ParoQuant: Pairwise Rotation Quantization for Efficient Reasoning LLM Inference
Yesheng Liang, Haisheng Chen, Song Han, Zhijian Liu
TL;DR
ParoQuant introduces a weight-only PTQ method for reasoning LLMs that combines independent Givens rotations with channel-wise scaling to suppress weight outliers and narrow per-group dynamic range. The approach is hardware-aware, featuring a fused CUDA kernel and a layer-wise optimization strategy that keeps decoding latency minimal. It achieves state-of-the-art accuracy among linear quantization methods on multiple models and reasoning tasks, with an average improvement over AWQ and competitive performance against QTIP while reducing overhead. This work enables high-fidelity quantization for long-chain reasoning in LLMs, offering practical benefits for on-device and efficient inference.
Abstract
Weight-only post-training quantization (PTQ) compresses the weights of Large Language Models (LLMs) into low-precision representations to reduce memory footprint and accelerate inference.
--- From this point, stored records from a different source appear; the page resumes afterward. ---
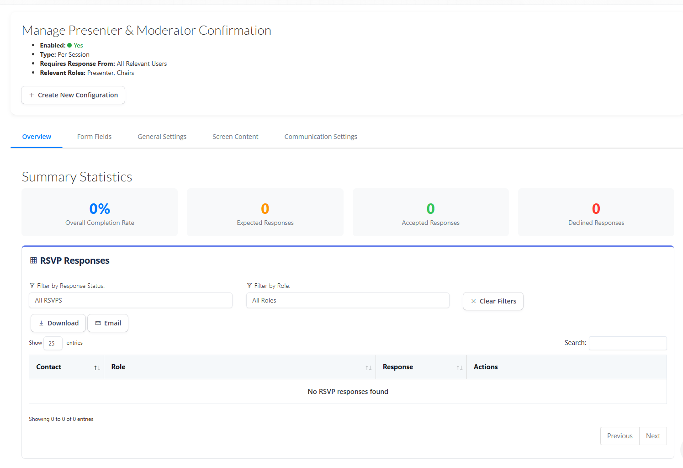Click the funnel icon for Role filter
This screenshot has height=468, width=683.
[x=249, y=286]
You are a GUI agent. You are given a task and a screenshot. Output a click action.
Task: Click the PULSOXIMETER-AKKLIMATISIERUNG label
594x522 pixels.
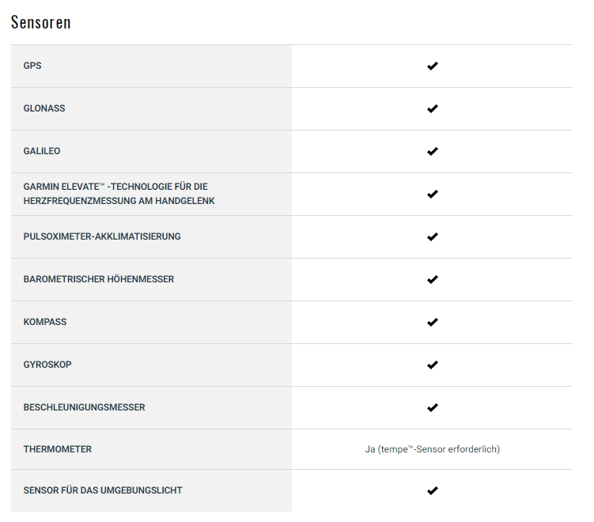pos(102,236)
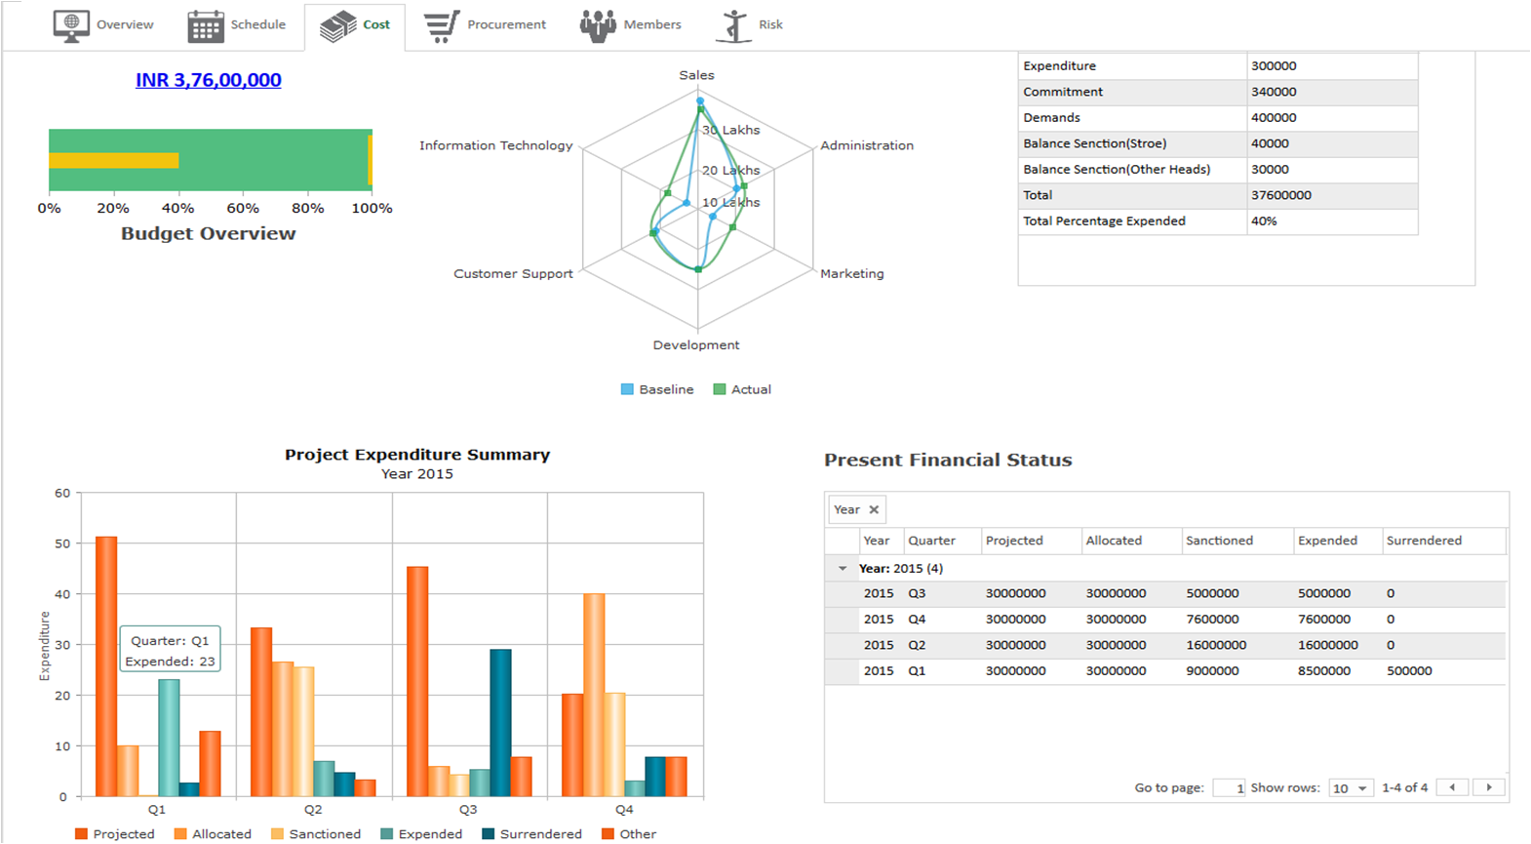The width and height of the screenshot is (1531, 844).
Task: Open the INR 3,76,00,000 link
Action: pyautogui.click(x=208, y=80)
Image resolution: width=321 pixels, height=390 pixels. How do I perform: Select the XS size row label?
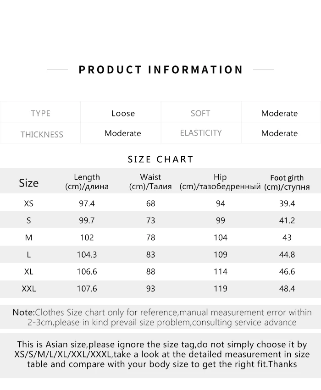point(28,203)
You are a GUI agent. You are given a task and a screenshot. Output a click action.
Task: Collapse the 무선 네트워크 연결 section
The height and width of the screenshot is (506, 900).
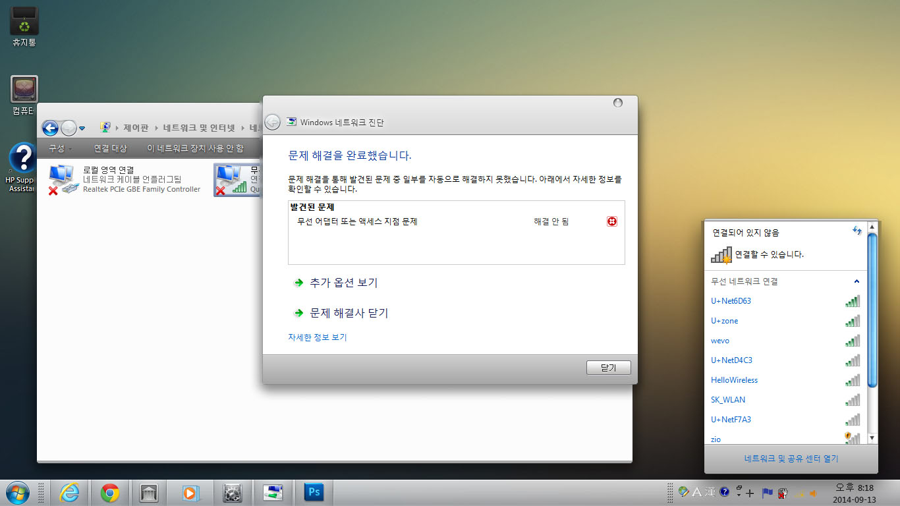(857, 281)
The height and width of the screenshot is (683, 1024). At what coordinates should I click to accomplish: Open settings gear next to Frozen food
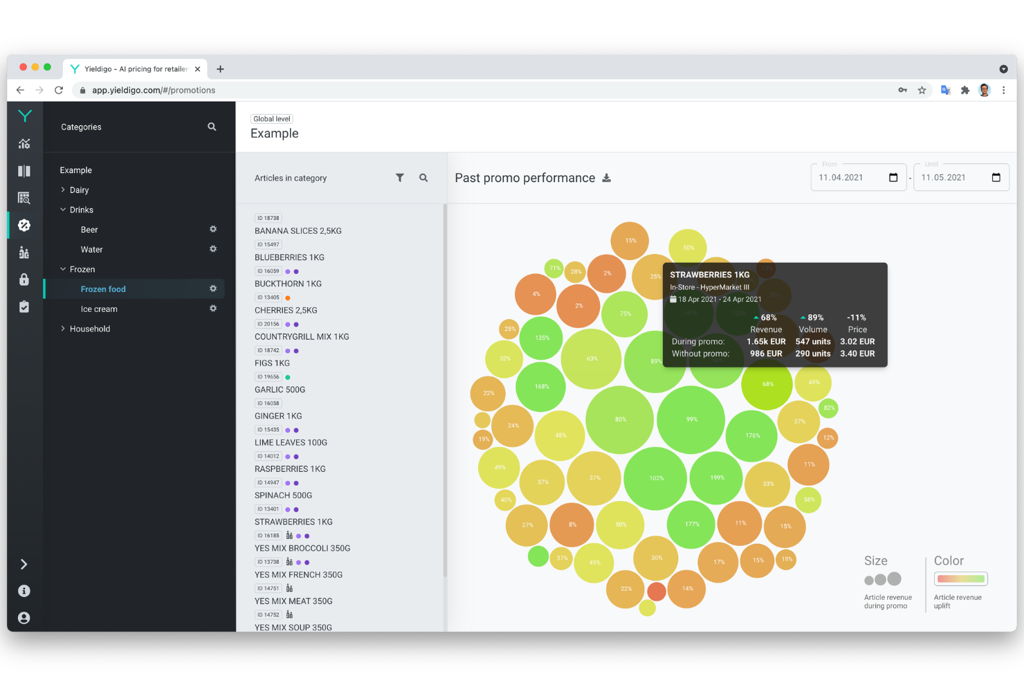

However, the presence of outliers in weights and activations often leads to large quantization errors and severe accuracy degradation, especially in recent reasoning LLMs where errors accumulate across long chains of thought. Existing PTQ methods either fail to sufficiently suppress outliers or introduce significant overhead during inference. In this paper, we propose Pairwise Rotation Quantization (ParoQuant), a weight-only PTQ method that combines hardware-efficient and optimizable independent Givens rotations with channel-wise scaling to even out the magnitude across channels and narrow the dynamic range within each quantization group. We further co-design the inference kernel to fully exploit GPU parallelism and keep the rotations and scaling lightweight at runtime. ParoQuant achieves an average 2.4% accuracy improvement over AWQ on reasoning tasks with less than 10% overhead. This paves the way for more efficient and accurate deployment of reasoning LLMs.